◆ **What needs to be done**:
Find every line in the rows below that contains the word "name", and copy each of those lines.

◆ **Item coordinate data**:
╔══
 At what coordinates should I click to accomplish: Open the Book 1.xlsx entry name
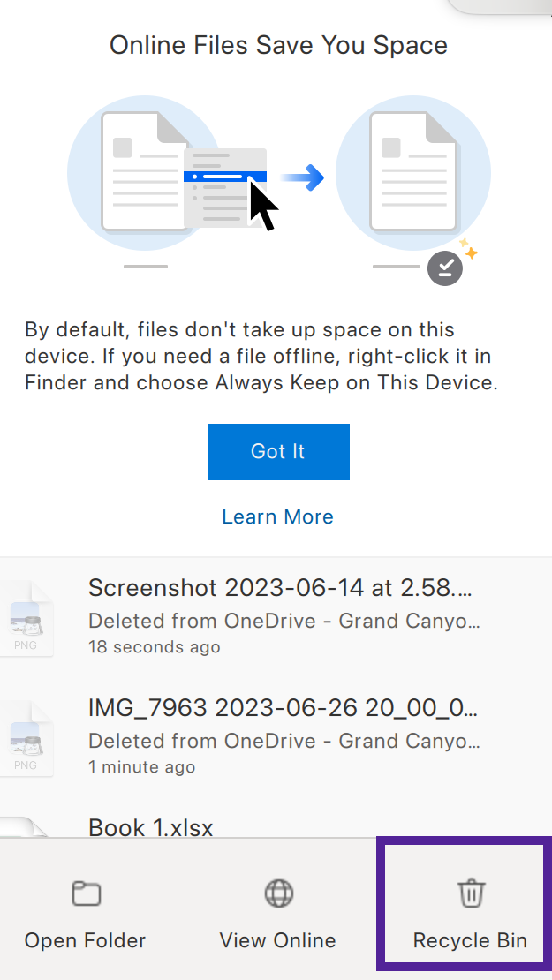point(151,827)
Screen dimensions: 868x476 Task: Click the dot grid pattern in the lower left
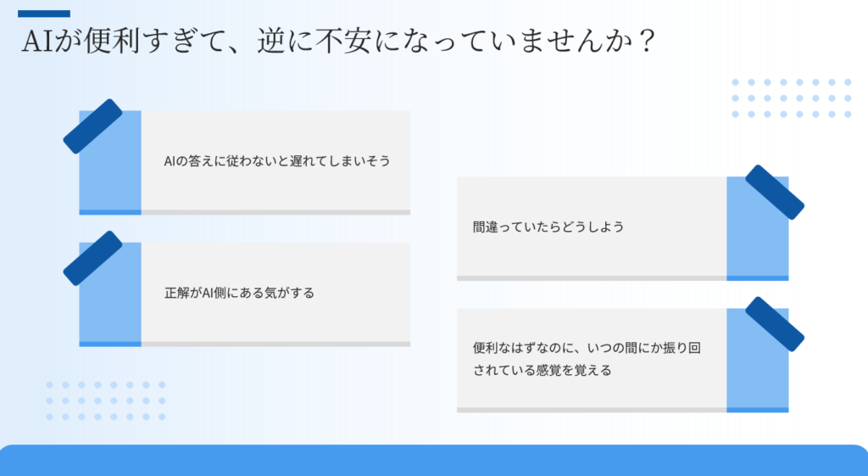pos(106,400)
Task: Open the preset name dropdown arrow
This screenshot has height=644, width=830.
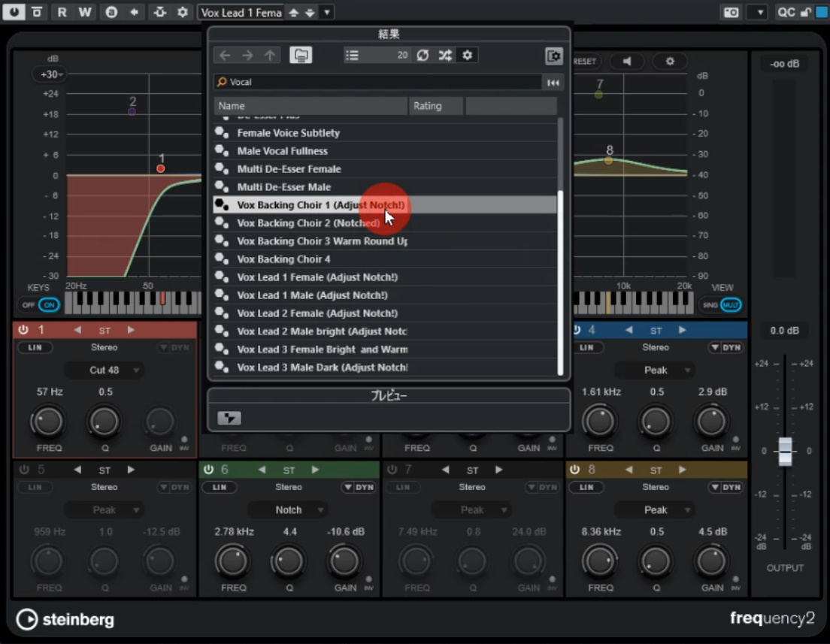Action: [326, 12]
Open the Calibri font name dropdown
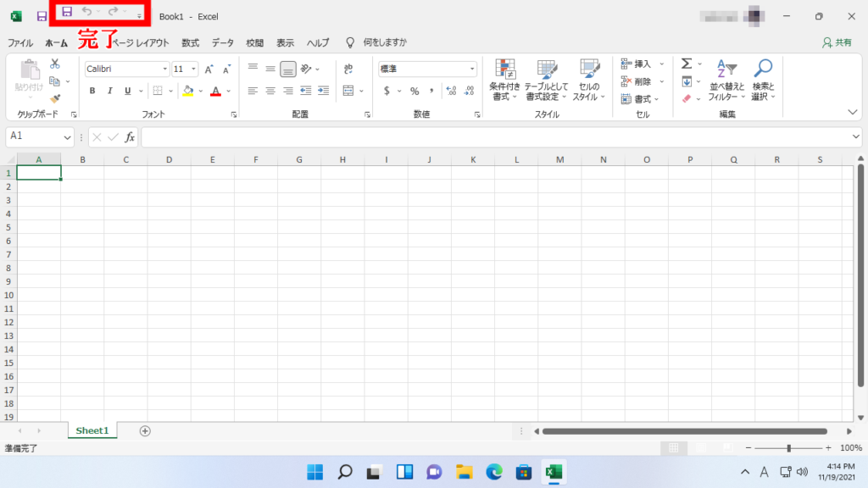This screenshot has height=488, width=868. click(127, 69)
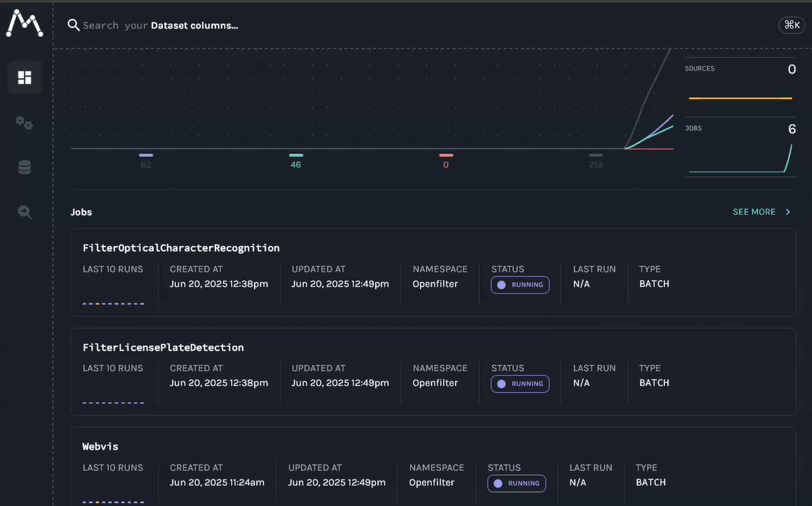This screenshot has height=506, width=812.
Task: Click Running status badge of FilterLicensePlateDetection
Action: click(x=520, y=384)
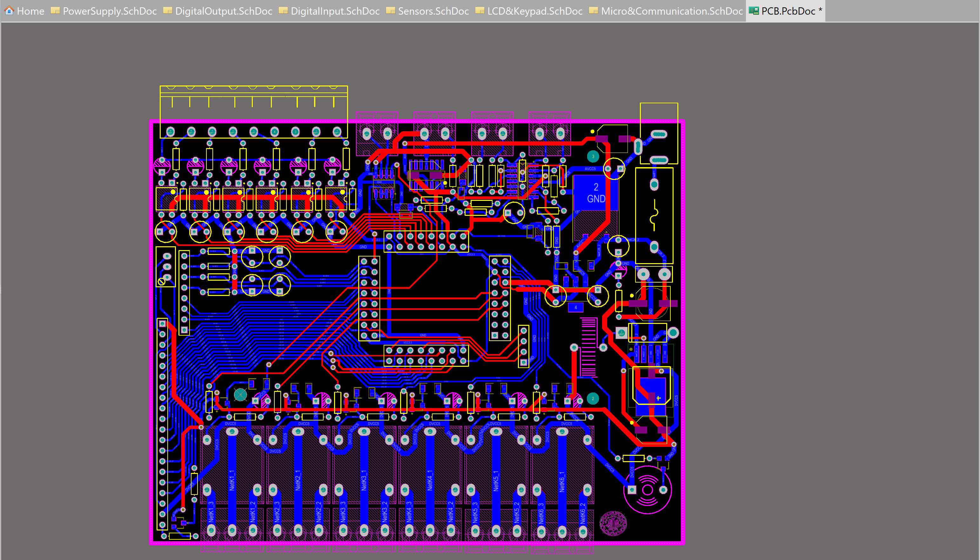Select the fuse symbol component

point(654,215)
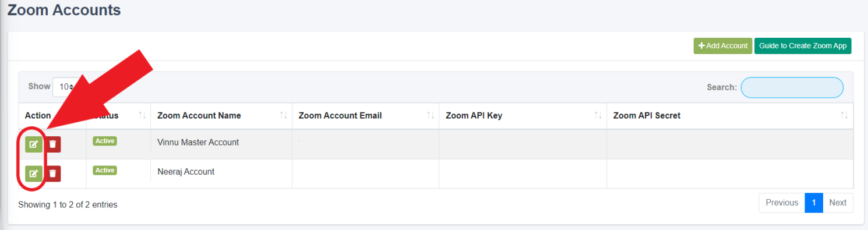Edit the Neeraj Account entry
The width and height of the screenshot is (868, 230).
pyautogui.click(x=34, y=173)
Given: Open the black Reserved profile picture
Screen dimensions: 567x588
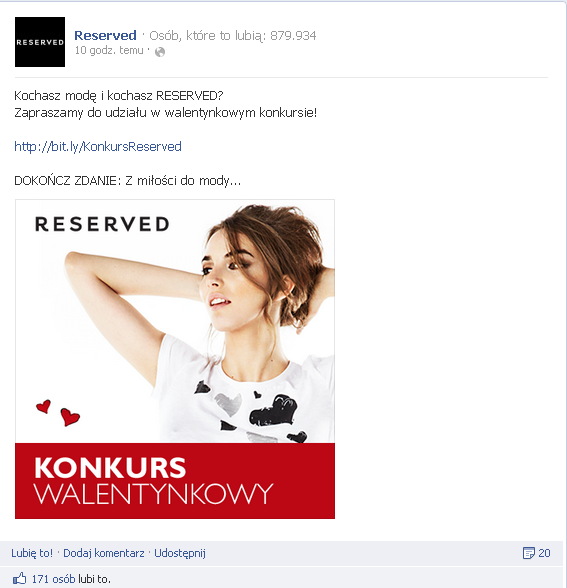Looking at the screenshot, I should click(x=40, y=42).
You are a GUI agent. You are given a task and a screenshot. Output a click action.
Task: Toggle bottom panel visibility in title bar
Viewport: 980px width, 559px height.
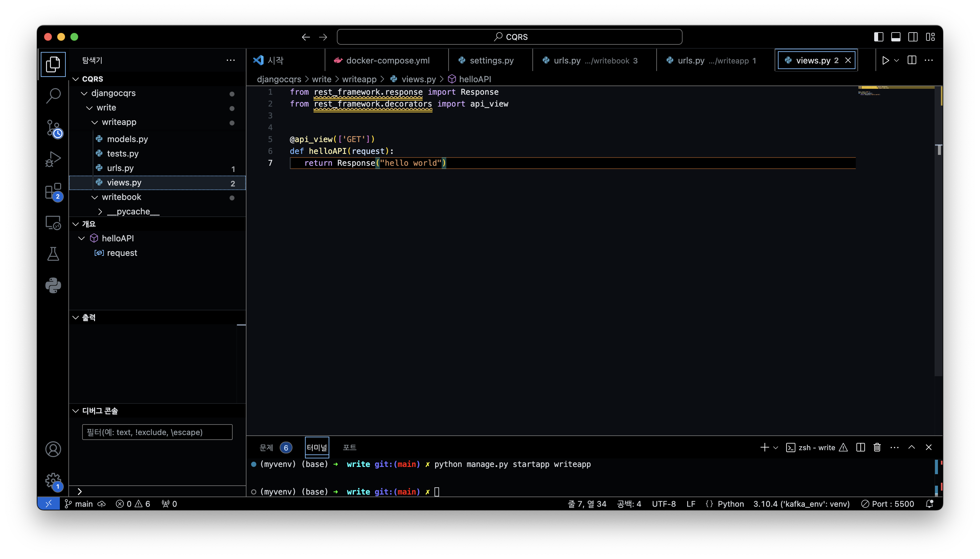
╚══
◆ **Correct answer**:
 At what coordinates should I click to accomplish: Open the Book 1.xlsx entry name
Task: Open the preset name dropdown arrow
Open the Calibri font name dropdown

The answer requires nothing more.